Beer is strongly branded and loyally purchased. Once a Victoria Bitter drinker, always a Vic drinker, irrespective of how much XXXX might be on discount. Breweries start panicking once they lose a mere fraction of market share, so strongly can they depend on the loyalty of their markets.
Little wonder that breweries have traditionally been such a sure long-term investment. Maybe not as dynamic today, but you know they’ll be there tomorrow.
Wine could hardly be more different. It can be made using processes as sophisticated as those which put man on the moon or with techniques and traditions that predate the Industrial Revolution by centuries. Yet the raw materials from which wine is made – grapes – are as dependent on the sun and the rain as any agricultural enterprise. It’s no accident that wines have vintage years on their labels, for a vineyard that makes a stellar wine one season may produce another nigh on undrinkable the next.
Even our larger wine companies, most of which can be traded on the share market directly or indirectly, are at the mercy of the seasons. Each of Australia’s four largest makers, Southcorp Wines, BRL Hardy, Fosters Brewing and Orlando Wyndham, have spread their vineyards over a large diversity of wine regions in a bid not only to create diversity of their wines but to spread their risks in difficult seasons. Despite this, a poor flowering and some unseasonally hot, then damp weather during the 2000 growing and ripening season reduced Australia’s national crop from an expected 1.3 million tonnes to 1.13 million. Southcorp, whose intake actually reduced by 6 this year, has already used this as a reason for a downwards revision of profit forecasts. Others will doubtless follow.
So even the mighty are at the mercy of the elements. It’s so easy to ignore this fundamental fact while browsing the glossy predictions of new entrants to the share market. In my experience most recent prospectuses and forecasts for new wine industry developments have erred strongly to the wild side of optimistic. Incredibly, that hasn’t dampened the enthusiasm of those with the highly-publicised excess of investment capital earmarked for wine.
Wine is becoming more expensive to make, not cheaper.
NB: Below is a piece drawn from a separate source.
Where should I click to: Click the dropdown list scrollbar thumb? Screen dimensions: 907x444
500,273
In recent years grape prices have soared as the industry’s potential to supply export markets has succeeded the amount of fruit available to it. After a correction in 1999, grape prices for 2000 are holding. Meanwhile, prices for imported oak barrels which are essential for much premium wine, are increasing. Imported bottles and corks are going much the same way.
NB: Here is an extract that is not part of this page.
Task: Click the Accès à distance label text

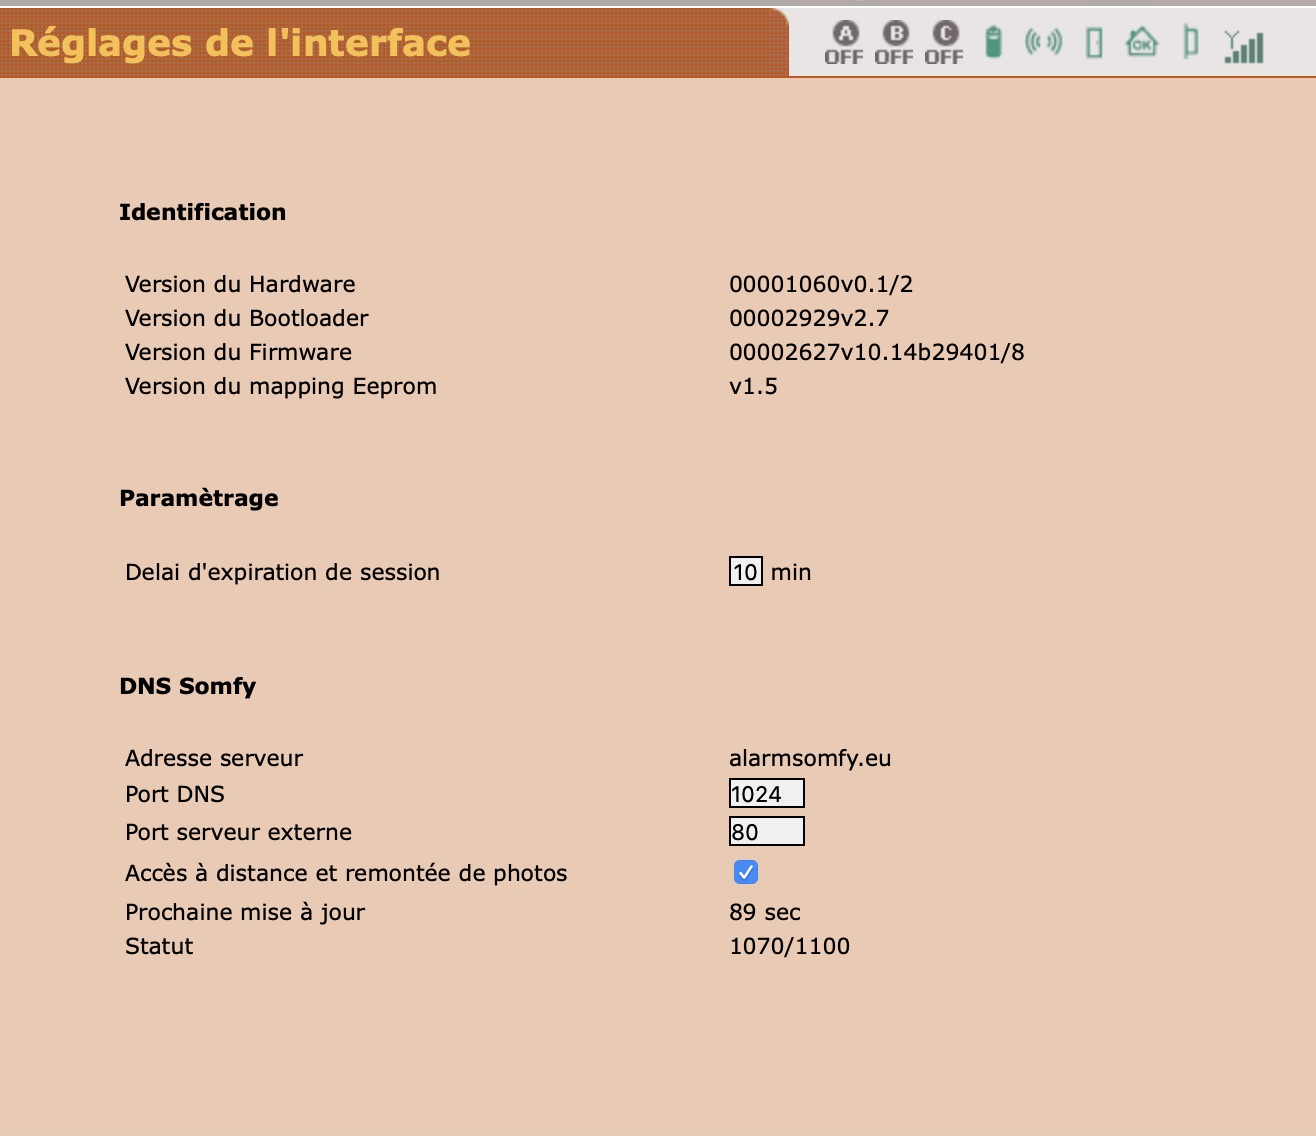Action: tap(346, 873)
Drinkers of bottled wine are more inclined to buy around and taste a range of brands, rarely settling for any lengthy period on a certain brand or product. The very nature of wine culture makes the sort of brand loyalty witnessed with beer seem out of touch and primitive. Everyone is looking for something better, at a better price.
While a brewery can experiment about and quickly respond to changes in the marketplace with low alcohol beers, cold-filtered beers and dark coloured beers, it can take about three years to create a new wine from a fresh idea. Wineries have been typically slow to respond to change, simply because unless there’s a supply of grapes lying around which happens to be perfectly suited to the new idea, it takes around three years to get a half-decent crop from a newly established vineyard.
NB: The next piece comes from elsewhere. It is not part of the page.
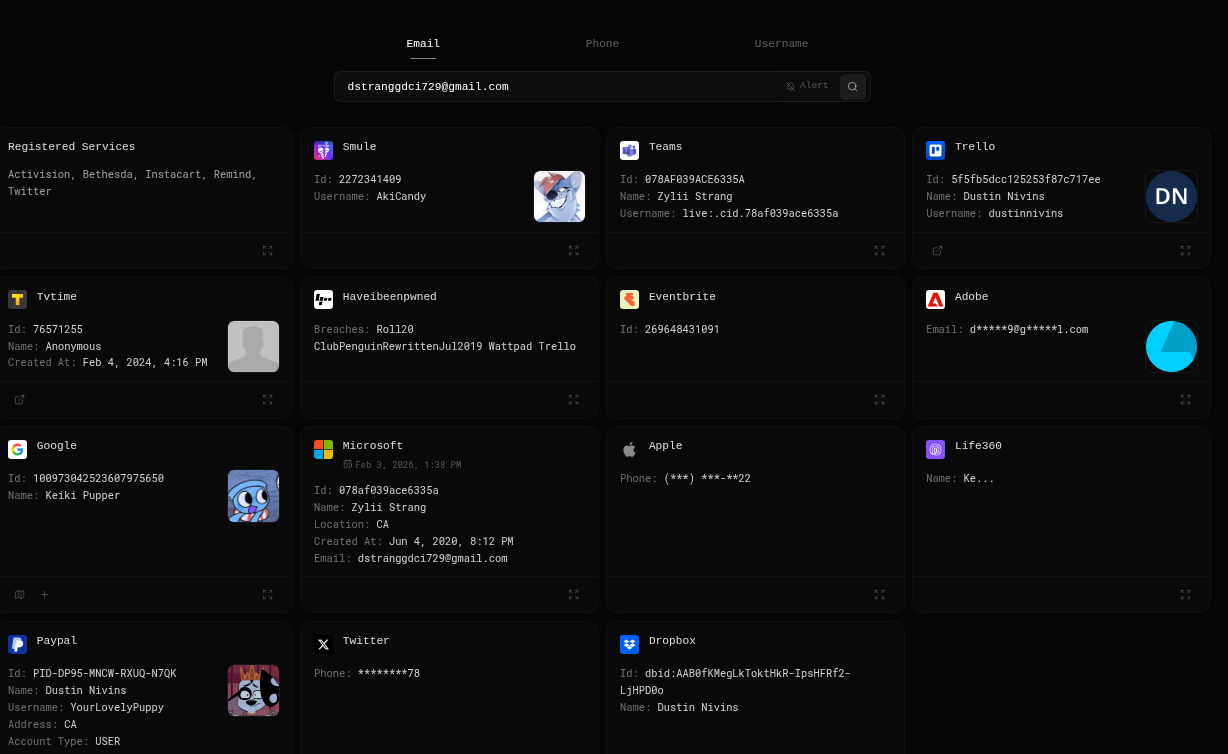Expand the Smule card
The image size is (1228, 754).
pyautogui.click(x=573, y=251)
But don’t get me wrong. Wine has clearly arrived as a potentially valuable and worthy type of share investment. It just requires more understanding and a different approach from other traditional shares, especially beer, to which it is often compared. In Europe vignerons have business plans which take into account what they’re leaving for their grandchildren. As Australia becomes more a part of the world wine market the more we’ll find that’s the sort of industry it really is.